►
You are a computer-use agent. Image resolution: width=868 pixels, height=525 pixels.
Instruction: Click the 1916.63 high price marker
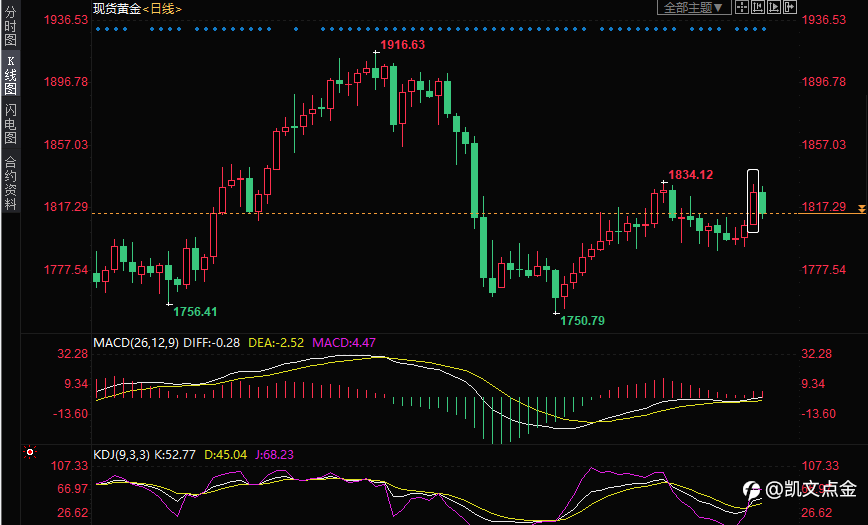(402, 45)
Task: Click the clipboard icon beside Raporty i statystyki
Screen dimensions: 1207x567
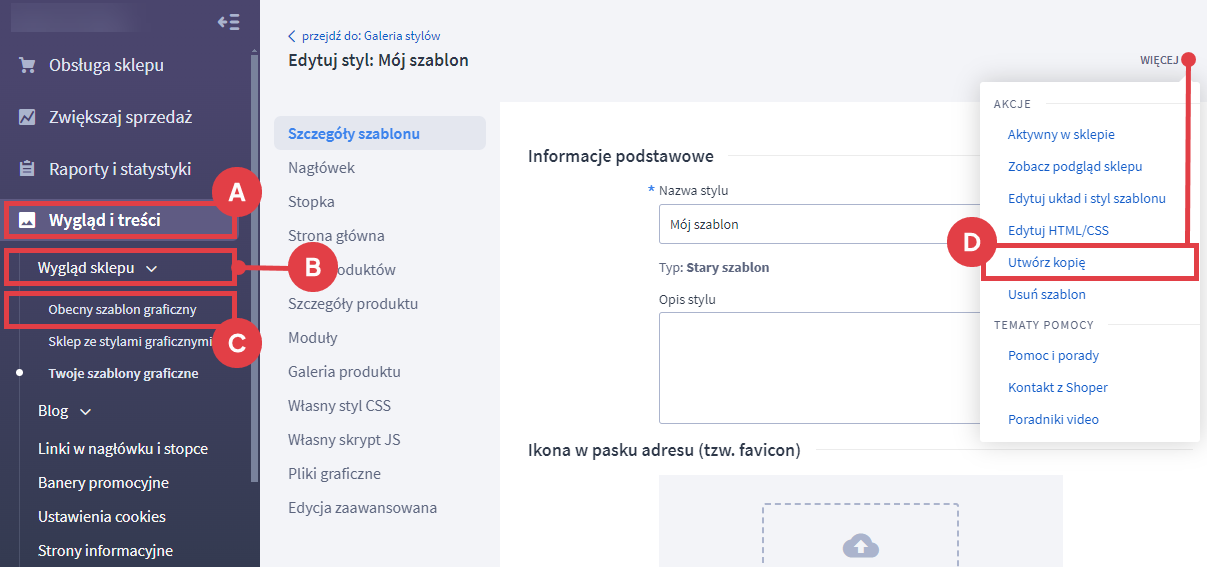Action: (x=28, y=169)
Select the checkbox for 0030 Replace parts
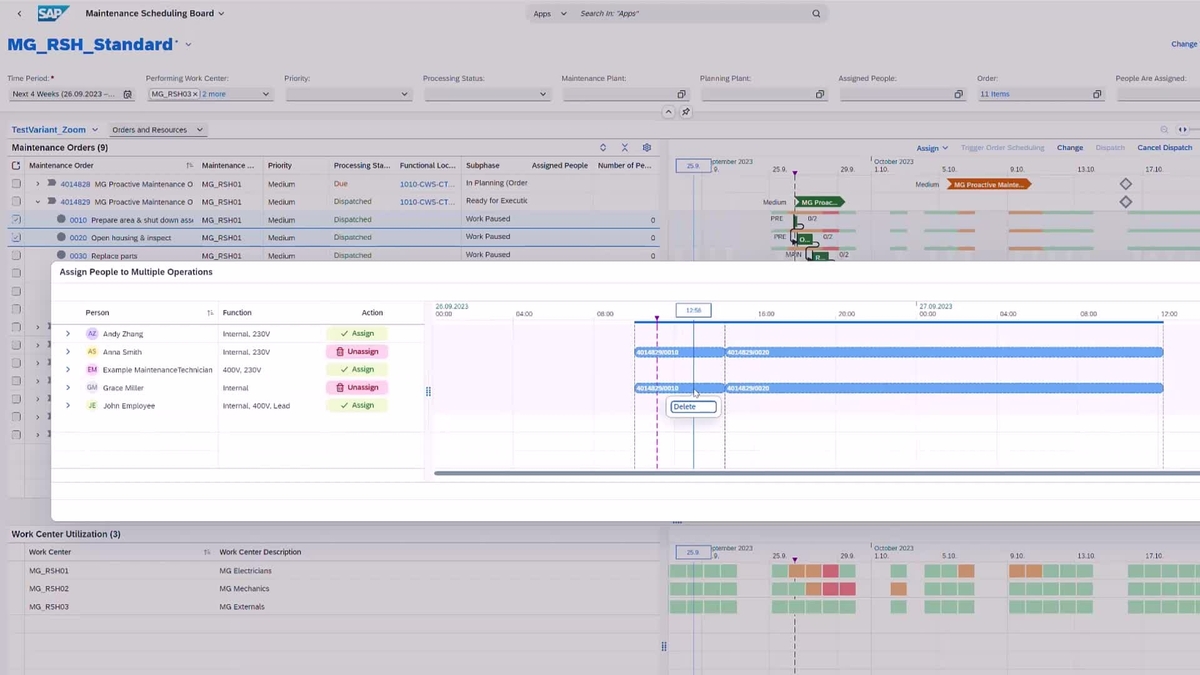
◄
### What you should do
Pictures are not part of the copy. Please reproduce the material word for word.

### Result of the task
You are a computer-use agent. Image resolution: width=868 pixels, height=525 pixels.
Instruction: Click the 1916.63 high price marker
(402, 45)
Task: Click the clipboard icon beside Raporty i statystyki
Screen dimensions: 1207x567
Action: (x=28, y=169)
Select the checkbox for 0030 Replace parts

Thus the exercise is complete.